III – COMPOSITION OF THE KIT
– Microplates: Two 96-well microtitration plates. The rows A, C, E, G are sensitised by specific antibodies, the rows B, D, F, H by non specific antibodies.
Row A : anti-Alpha toxin
Row B : control
Row C : anti-C.perfringens
Row D: control Row E : anti-Alpha toxin
Row F: control
Row G : anti-C.perfringens
Row H: control
– Washing solution: One 100 ml bottle of 20x concentrated washing solution. The solution crystallises spontaneously when cold. If only part of the solution is to be used, bring the bottle to 21°C +/- 3°C until disappearance of all crystals. Mix the solution well and remove the necessary volume. Dilute the buffer 1:20 with distilled or demineralised water. Store the diluted solution between +2°C. and +8°C.

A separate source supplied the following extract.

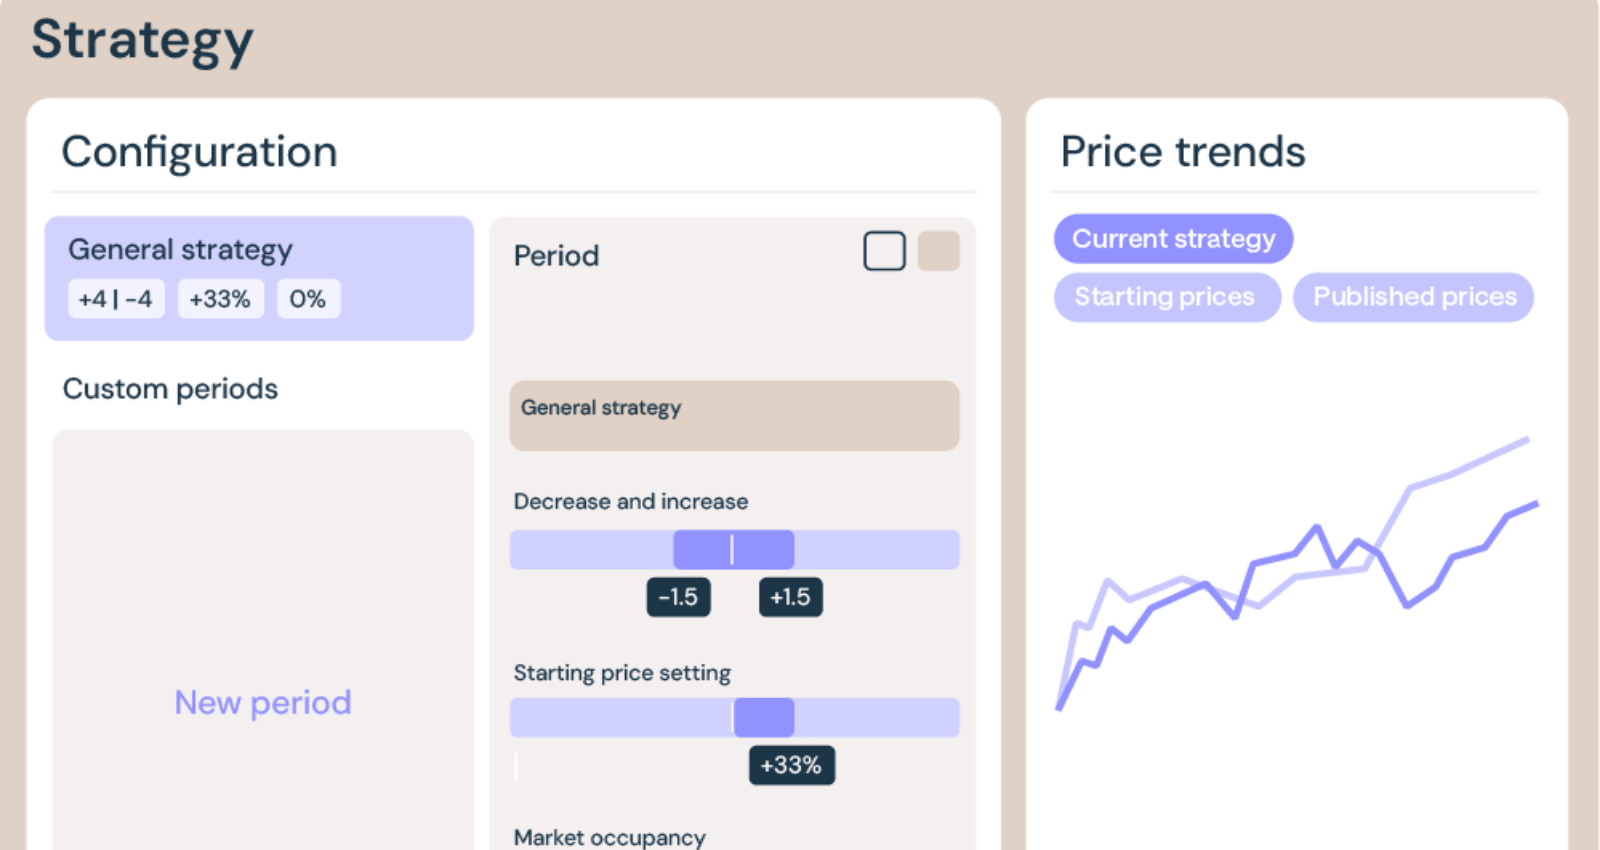Add a New period

(x=263, y=703)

– Dilution buffer: One 50 ml bottle of 5x colored and concentrated buffer. Dilute this concentrated dilution buffer 1:5 with distilled or demineralised water. Store the diluted solution between +2°C. and +8°C. If a deposit forms at the bottom of the container filter the solution on Whatman filter paper.

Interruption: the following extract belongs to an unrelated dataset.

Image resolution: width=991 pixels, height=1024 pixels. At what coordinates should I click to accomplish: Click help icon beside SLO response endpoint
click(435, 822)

– Conjugates: Two 12 ml vial of colored conjugates. These solutions are ready to use. Anti-Alpha (red), Anti-C. perfringens (green).
– Positive reference: 1 vial of 4 ml. The reagent is ready to use.
– Single component TMB: One 25-ml bottle of the chromogen tetramethylbenzidine (TMB). This solution is ready to use. Store between + 2°C. and +8°C. protected from light.
– Stop solution: One 15 ml bottle of the 1 M phosphoric acid stop solution.